● DATA IN THIS EXERCISE
━━━━━━━━━━━━━━━━━━━━
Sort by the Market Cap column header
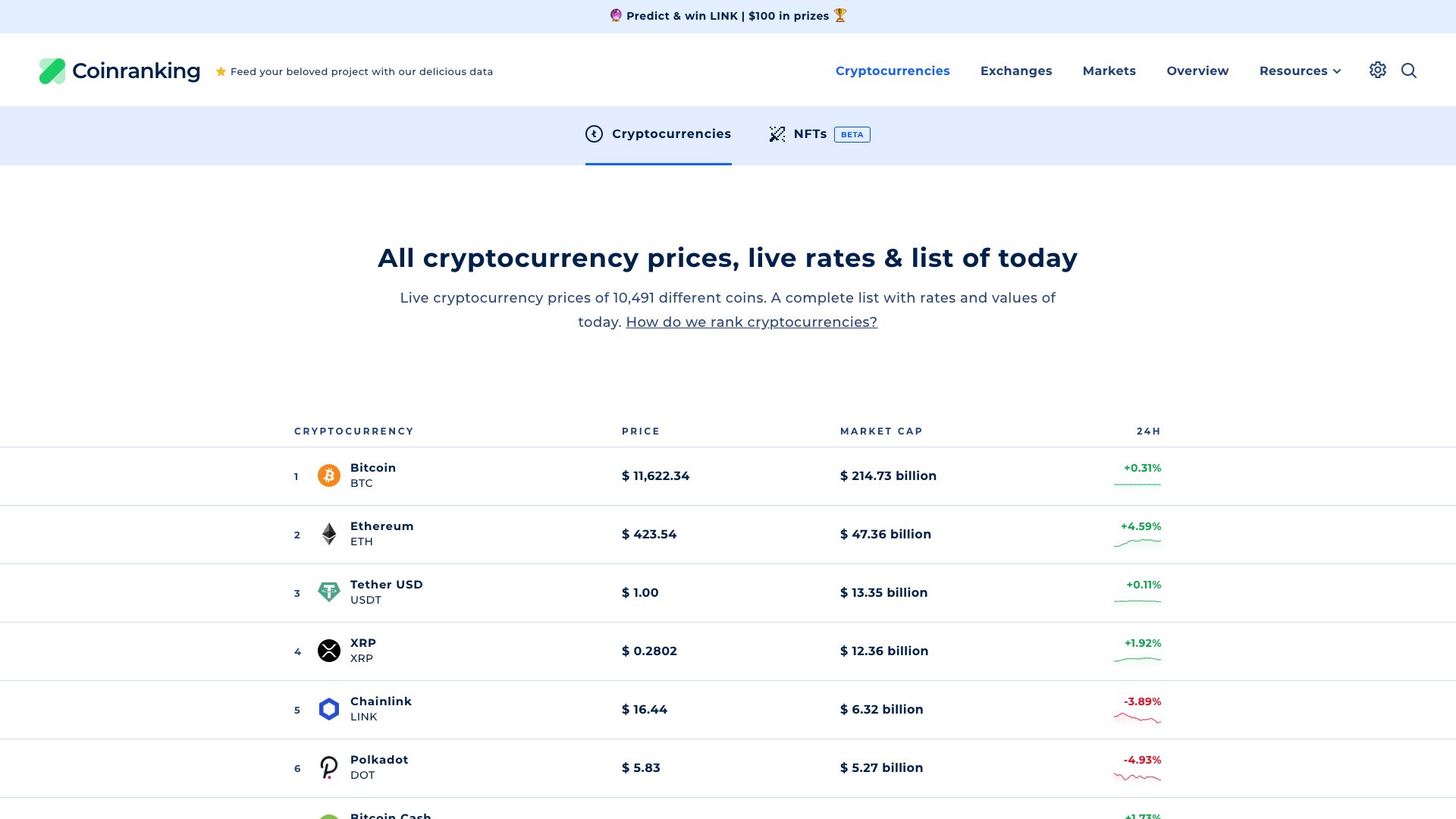The width and height of the screenshot is (1456, 819). click(880, 431)
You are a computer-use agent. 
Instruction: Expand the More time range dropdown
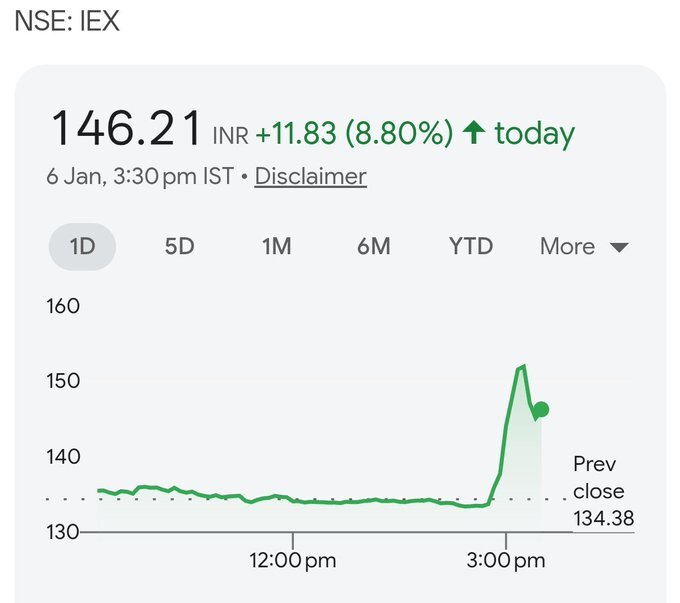pos(583,247)
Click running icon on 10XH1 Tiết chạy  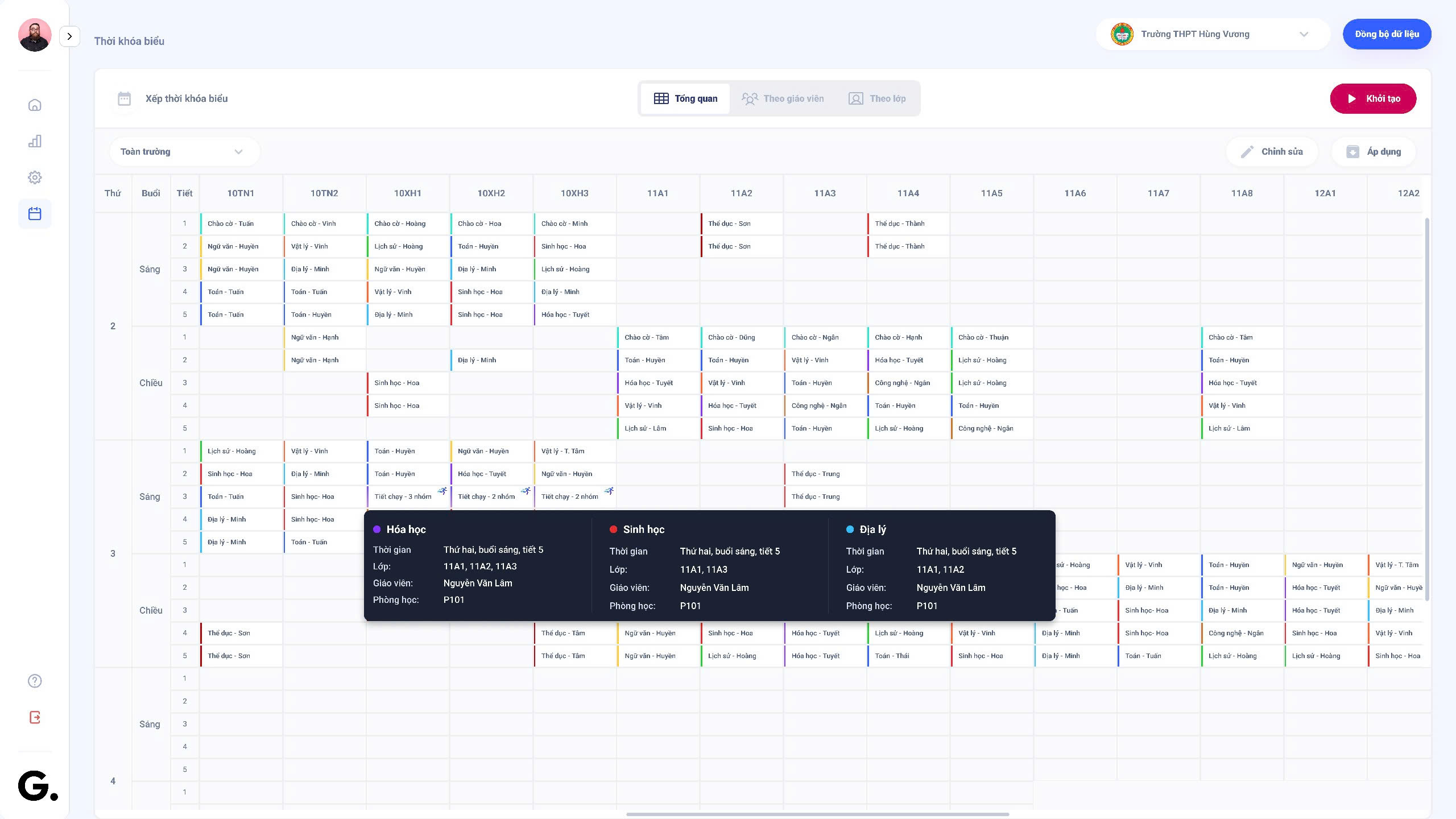pyautogui.click(x=442, y=491)
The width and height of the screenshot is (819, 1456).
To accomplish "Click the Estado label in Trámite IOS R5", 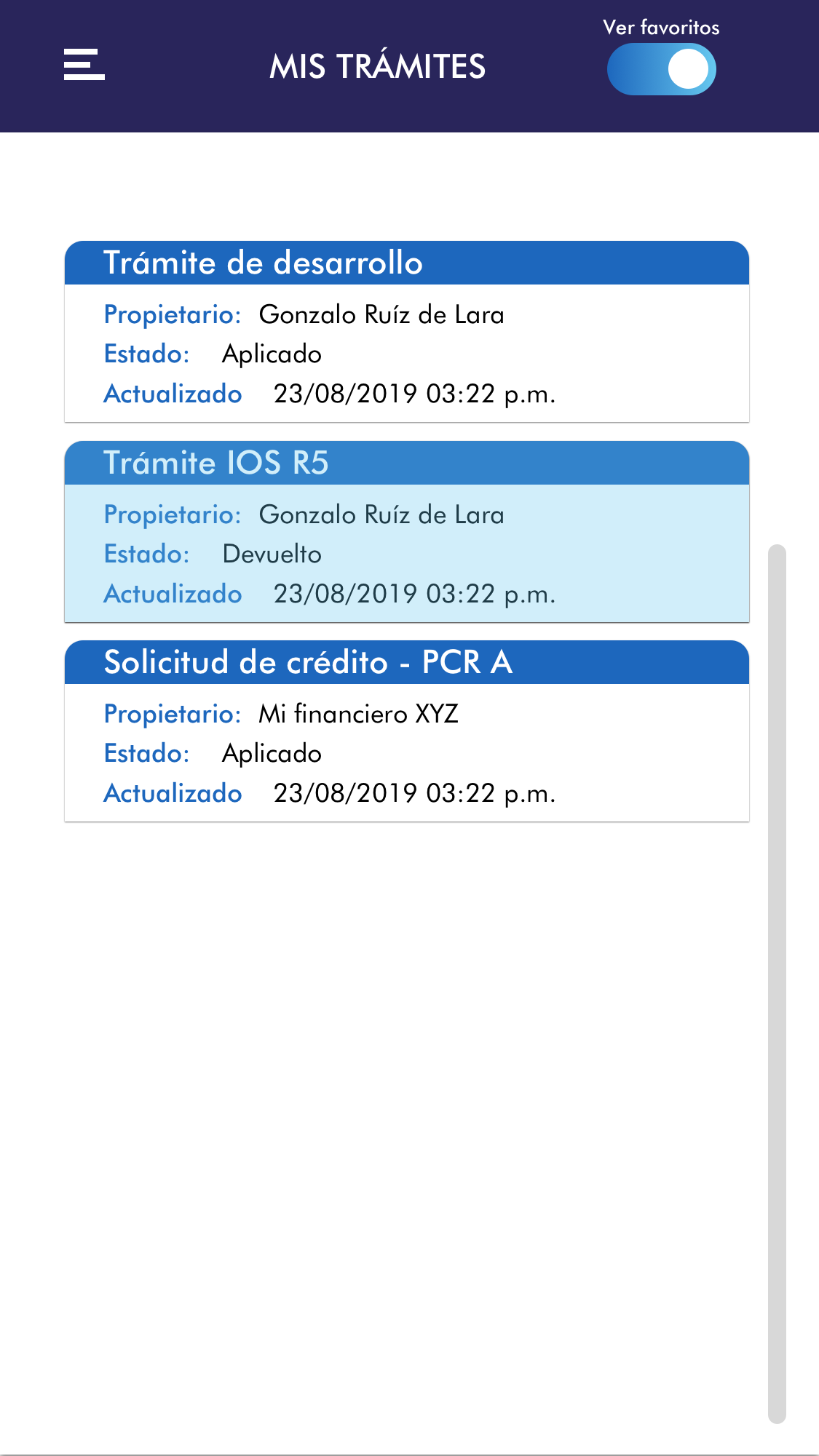I will click(x=146, y=554).
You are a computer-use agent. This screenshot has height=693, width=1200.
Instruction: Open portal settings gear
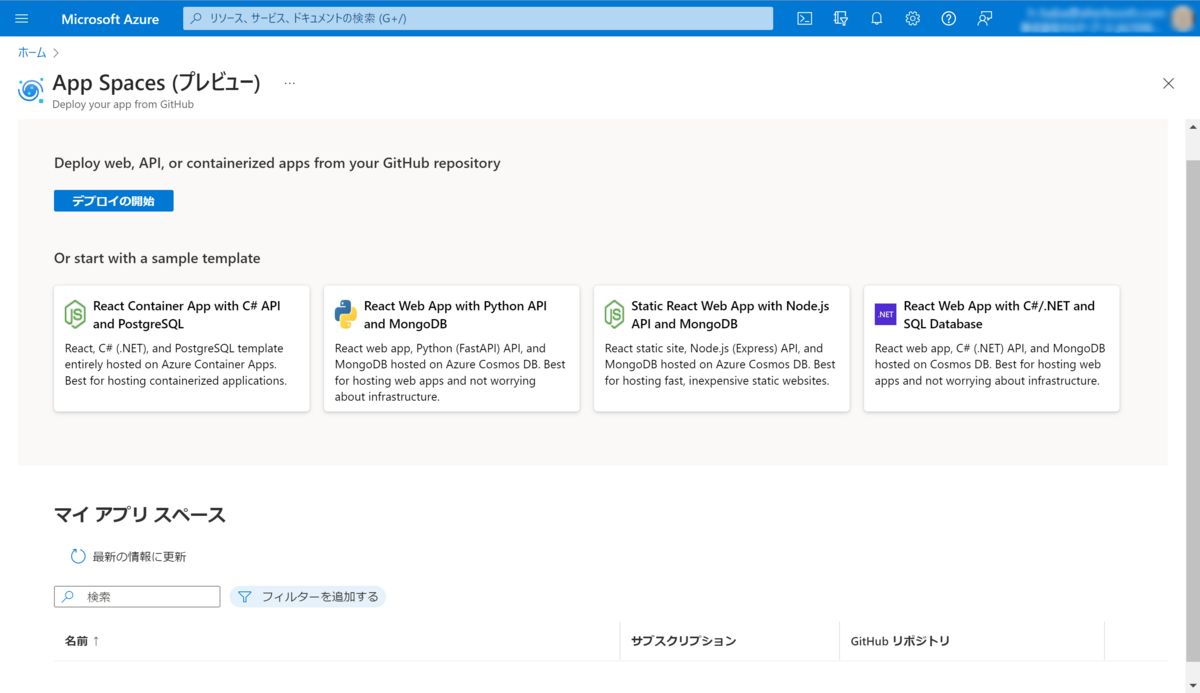pos(912,17)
━━━━━━━━━━━━━━━━━━━━
List each line above that contains the word "agent", treating uppercase and lowercase letters as different.

You are a computer-use agent. 
You are a computer-use agent. This screenshot has height=693, width=1200.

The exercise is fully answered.